Ne doveva rimanere soltanto uno. Prima però gli iscritti avrebbero dovuto votare. E invece tra i cinque aspiranti sindaco del Movimento 5 Stelle a Palermo si è scatenata la fobia della competizione. Anche l’ingegnere Giancarlo Caparrotta, infatti, ha deciso di ritirare la sua candidatura dal secondo turno delle Comunarie. È la terza defezione in pochi giorni dopo quelle di Tiziana Di Pasquale e Giulia Argiroffi.

“Ho maturato la consapevolezza che il senso di questo processo risiede nel lavoro di una squadra in cui ciascun giocatore può e deve esprimere le proprie capacità al meglio. mettendosi umilmente al servizio della nostra città, in base alle proprie più autentiche attitudini. E per questo sarà un piacere ed un onore per me continuare con Voi questo percorso, rimanendo nel novero dei candidati al consiglio comunale o in ruoli che il nostro sindaco eletto vorrà attribuirmi. Buon lavoro a tutti”. Dopo tre mesi di veleni, scissioni e polemiche, infatti, il 28 dicembre i grillini palermitani hanno votato i 39 candidati che andranno a comporre la lista per il consiglio comunale.

Come previsto dal regolamento, i 5 più votati hanno avuto accesso al secondo turno: a quel punto gli iscritti avrebbero dovuto votare il loro candidato sindaco. In poche ore però la rosa dei cinque ha perso più della metà dei canditati. Due giorni fa era toccato all’architetto Argiroffi comunicare allo staff di Beppe Grillo la sua intenzione di “rimanere nella lista per il Consiglio comunale” ma di non sentirsi pronta per affrontare una eventuale campagna elettorale da candidata sindaco. Di Pasquale, invece, aveva fatto un passo indietro alla vigilia delle “graticole” – cioè dibattiti pubblici  tra i candidati sindaco – lamentando di “non riconoscersi nelle scelte fatte e nei nomi in lista”.  A questo punto restano in gioco solo l’avvocato e fondatore dell’associazione antiracket Addio Pizzo Ugo Forello e  il poliziotto e sindacalista Igor Gelarda. Il M5S farà sapere nei prossimi giorni quando si terrà il voto online per scegliere lo sfidante di Leoluca Orlando nella primavera del 2017.

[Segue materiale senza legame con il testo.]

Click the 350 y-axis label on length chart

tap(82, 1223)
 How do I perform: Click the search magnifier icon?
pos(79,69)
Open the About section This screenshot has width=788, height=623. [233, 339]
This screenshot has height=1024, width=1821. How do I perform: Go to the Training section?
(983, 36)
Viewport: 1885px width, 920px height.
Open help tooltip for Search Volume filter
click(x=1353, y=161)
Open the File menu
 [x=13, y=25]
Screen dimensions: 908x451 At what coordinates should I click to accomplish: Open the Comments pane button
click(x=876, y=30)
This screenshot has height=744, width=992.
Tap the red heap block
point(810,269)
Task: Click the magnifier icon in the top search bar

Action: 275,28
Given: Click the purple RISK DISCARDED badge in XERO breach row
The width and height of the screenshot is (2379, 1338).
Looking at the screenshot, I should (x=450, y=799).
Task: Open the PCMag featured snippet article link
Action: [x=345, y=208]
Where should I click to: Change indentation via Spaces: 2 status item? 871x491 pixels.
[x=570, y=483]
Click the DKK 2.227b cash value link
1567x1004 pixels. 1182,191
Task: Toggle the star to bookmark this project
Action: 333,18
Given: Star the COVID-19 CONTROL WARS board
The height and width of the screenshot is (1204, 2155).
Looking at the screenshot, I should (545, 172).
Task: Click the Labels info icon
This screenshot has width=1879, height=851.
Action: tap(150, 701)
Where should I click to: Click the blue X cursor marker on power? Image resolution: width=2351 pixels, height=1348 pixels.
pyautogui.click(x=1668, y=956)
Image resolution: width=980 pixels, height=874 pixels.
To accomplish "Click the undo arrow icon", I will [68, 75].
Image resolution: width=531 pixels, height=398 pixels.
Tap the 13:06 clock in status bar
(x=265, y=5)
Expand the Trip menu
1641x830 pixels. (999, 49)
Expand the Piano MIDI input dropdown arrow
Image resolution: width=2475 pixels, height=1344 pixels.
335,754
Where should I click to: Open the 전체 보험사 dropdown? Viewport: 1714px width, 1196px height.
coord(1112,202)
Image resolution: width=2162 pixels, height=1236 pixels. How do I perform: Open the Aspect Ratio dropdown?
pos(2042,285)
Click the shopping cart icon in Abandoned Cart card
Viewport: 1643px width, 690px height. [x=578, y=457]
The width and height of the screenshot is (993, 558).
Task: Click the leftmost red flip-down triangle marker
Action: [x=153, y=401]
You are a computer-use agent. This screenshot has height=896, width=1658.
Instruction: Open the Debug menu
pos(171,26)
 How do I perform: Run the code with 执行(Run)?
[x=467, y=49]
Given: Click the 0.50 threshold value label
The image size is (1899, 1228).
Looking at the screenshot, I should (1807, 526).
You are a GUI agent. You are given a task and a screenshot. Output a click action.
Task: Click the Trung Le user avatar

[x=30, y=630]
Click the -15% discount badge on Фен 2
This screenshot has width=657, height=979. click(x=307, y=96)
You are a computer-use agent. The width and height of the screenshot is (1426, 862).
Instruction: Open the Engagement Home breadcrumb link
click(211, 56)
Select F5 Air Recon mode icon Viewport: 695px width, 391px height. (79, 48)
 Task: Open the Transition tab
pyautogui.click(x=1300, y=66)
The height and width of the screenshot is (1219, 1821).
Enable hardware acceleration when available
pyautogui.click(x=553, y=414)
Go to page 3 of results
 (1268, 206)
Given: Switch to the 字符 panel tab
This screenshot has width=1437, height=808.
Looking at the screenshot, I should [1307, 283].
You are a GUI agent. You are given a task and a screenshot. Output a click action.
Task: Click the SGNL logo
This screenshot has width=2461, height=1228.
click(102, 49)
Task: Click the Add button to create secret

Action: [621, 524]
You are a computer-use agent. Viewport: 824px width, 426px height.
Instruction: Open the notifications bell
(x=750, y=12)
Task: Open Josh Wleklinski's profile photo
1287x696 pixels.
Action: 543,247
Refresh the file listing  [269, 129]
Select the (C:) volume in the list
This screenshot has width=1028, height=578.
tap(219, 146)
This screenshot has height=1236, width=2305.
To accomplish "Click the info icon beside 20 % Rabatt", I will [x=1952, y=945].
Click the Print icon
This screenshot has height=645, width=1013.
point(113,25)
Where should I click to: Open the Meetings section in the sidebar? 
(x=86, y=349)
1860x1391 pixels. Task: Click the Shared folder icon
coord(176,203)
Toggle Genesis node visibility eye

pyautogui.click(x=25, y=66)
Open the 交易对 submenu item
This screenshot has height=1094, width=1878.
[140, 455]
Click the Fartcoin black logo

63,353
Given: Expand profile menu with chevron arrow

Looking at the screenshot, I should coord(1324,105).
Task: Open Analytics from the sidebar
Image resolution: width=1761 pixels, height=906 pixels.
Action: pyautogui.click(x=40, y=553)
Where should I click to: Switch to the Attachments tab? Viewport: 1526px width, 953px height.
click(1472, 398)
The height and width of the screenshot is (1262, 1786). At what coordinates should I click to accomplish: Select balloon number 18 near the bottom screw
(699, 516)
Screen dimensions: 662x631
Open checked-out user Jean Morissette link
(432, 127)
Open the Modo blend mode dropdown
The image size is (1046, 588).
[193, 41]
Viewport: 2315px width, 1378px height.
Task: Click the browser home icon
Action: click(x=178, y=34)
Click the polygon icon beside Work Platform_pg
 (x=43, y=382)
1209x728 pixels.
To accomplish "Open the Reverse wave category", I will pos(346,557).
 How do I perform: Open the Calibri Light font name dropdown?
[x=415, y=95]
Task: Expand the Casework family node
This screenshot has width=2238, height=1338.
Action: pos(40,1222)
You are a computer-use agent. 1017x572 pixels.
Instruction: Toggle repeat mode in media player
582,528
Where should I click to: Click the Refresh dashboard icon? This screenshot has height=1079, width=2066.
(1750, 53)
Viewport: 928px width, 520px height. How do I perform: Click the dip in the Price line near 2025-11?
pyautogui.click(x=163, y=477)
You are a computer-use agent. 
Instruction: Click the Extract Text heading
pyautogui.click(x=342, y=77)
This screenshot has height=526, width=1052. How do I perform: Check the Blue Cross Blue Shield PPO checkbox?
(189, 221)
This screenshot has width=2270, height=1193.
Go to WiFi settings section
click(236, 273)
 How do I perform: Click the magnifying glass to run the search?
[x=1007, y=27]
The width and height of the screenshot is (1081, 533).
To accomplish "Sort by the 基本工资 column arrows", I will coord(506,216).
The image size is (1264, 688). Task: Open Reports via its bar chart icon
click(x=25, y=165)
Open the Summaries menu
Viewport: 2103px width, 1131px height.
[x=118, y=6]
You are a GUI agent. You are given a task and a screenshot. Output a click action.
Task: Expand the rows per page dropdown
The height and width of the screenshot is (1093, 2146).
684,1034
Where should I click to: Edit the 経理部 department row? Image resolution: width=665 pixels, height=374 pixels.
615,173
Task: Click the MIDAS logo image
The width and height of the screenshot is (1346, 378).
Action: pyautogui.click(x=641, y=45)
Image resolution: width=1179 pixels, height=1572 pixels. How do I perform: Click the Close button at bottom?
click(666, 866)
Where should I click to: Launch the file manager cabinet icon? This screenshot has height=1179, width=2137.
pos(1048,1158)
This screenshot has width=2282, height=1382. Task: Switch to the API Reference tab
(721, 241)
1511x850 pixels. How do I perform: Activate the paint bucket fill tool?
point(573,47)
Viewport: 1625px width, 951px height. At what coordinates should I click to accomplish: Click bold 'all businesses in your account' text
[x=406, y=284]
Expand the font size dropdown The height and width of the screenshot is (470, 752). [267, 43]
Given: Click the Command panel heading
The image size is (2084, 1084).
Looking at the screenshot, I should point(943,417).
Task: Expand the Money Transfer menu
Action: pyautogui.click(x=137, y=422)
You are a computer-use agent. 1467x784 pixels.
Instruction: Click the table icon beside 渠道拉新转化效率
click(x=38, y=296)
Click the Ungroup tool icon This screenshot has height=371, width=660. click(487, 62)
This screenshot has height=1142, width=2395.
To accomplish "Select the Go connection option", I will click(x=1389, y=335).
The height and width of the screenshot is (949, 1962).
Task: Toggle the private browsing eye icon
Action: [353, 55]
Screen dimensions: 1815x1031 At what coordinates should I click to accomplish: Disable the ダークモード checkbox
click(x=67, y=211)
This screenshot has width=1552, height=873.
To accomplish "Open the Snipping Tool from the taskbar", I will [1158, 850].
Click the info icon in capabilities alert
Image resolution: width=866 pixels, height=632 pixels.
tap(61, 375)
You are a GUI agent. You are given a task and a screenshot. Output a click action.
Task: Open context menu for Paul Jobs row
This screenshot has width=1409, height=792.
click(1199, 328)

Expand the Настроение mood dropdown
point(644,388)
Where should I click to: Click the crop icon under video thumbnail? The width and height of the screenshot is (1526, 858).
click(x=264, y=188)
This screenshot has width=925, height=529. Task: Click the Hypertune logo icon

Intanto, secondo alcuni rumors locali, pare che anche qualche candidato al consiglio comunale sia pronto a ritirare la sua candidatura. Una vera epidemia di defezioni che arriva dopo settimane di feroci guerre intestine nate dall’indagine sulle firme false depositate alle amministrative di Palermo del 2012. Tra le persone indagate – e sospese dal Movimento – i deputati Riccardo Nuti, Giulia Di Vita e Claudia Mannino: nessuno dei tre era presente al primo – e probabilmente ultimo – dibattito pubblico tra i candidati, quando l’epidemia di ritiri era appena cominciata.